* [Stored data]
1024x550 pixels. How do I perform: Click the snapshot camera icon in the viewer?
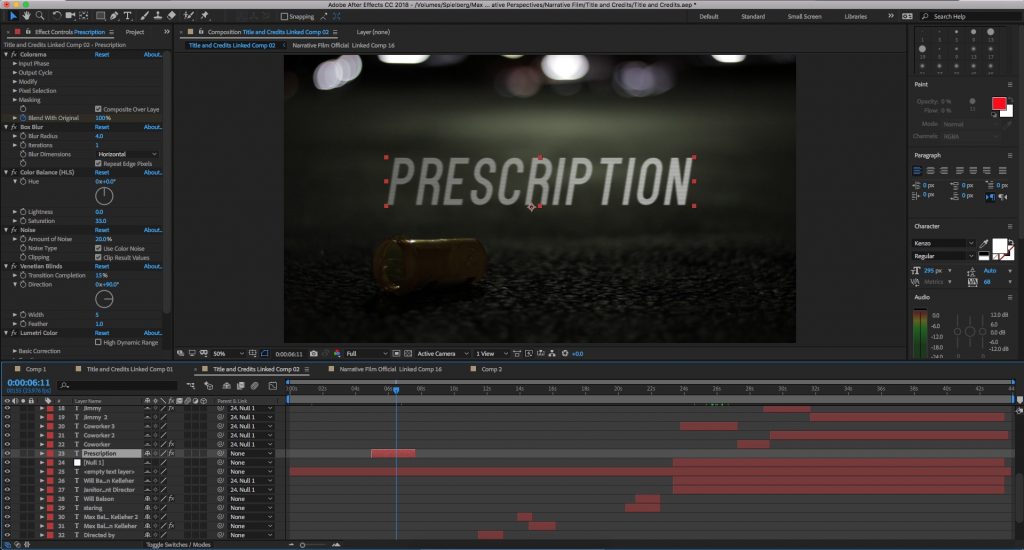coord(314,353)
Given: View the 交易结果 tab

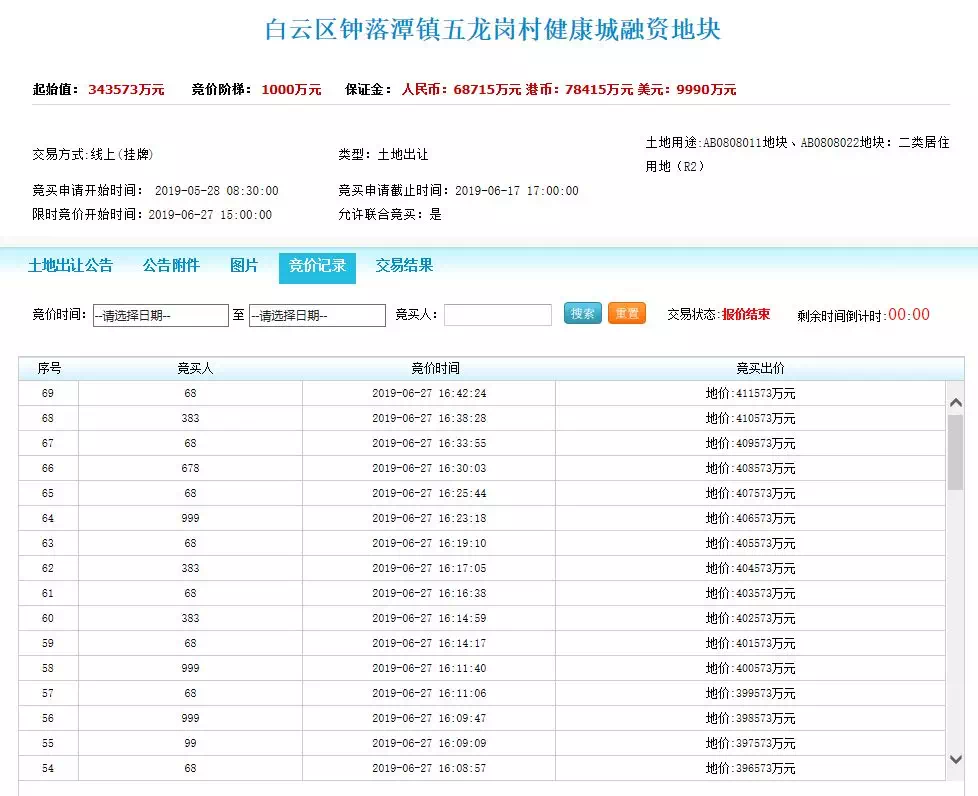Looking at the screenshot, I should [404, 266].
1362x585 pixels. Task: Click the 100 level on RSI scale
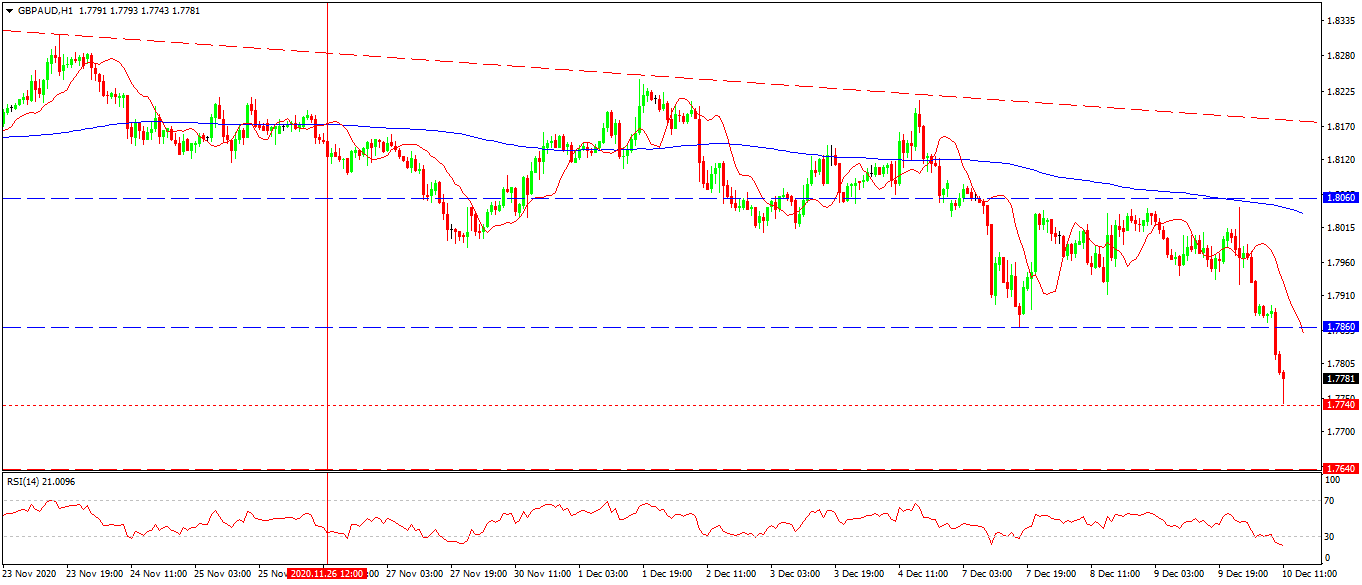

* [Task statement] Nothing but the lines from the line containing "Given: View the 交易结果 tab" to the end of the records above should be repeated, exactly and with every picture omitted.

* [Task answer]
Given: View the 交易结果 tab

Looking at the screenshot, I should [404, 266].
1362x585 pixels. Task: Click the 100 level on RSI scale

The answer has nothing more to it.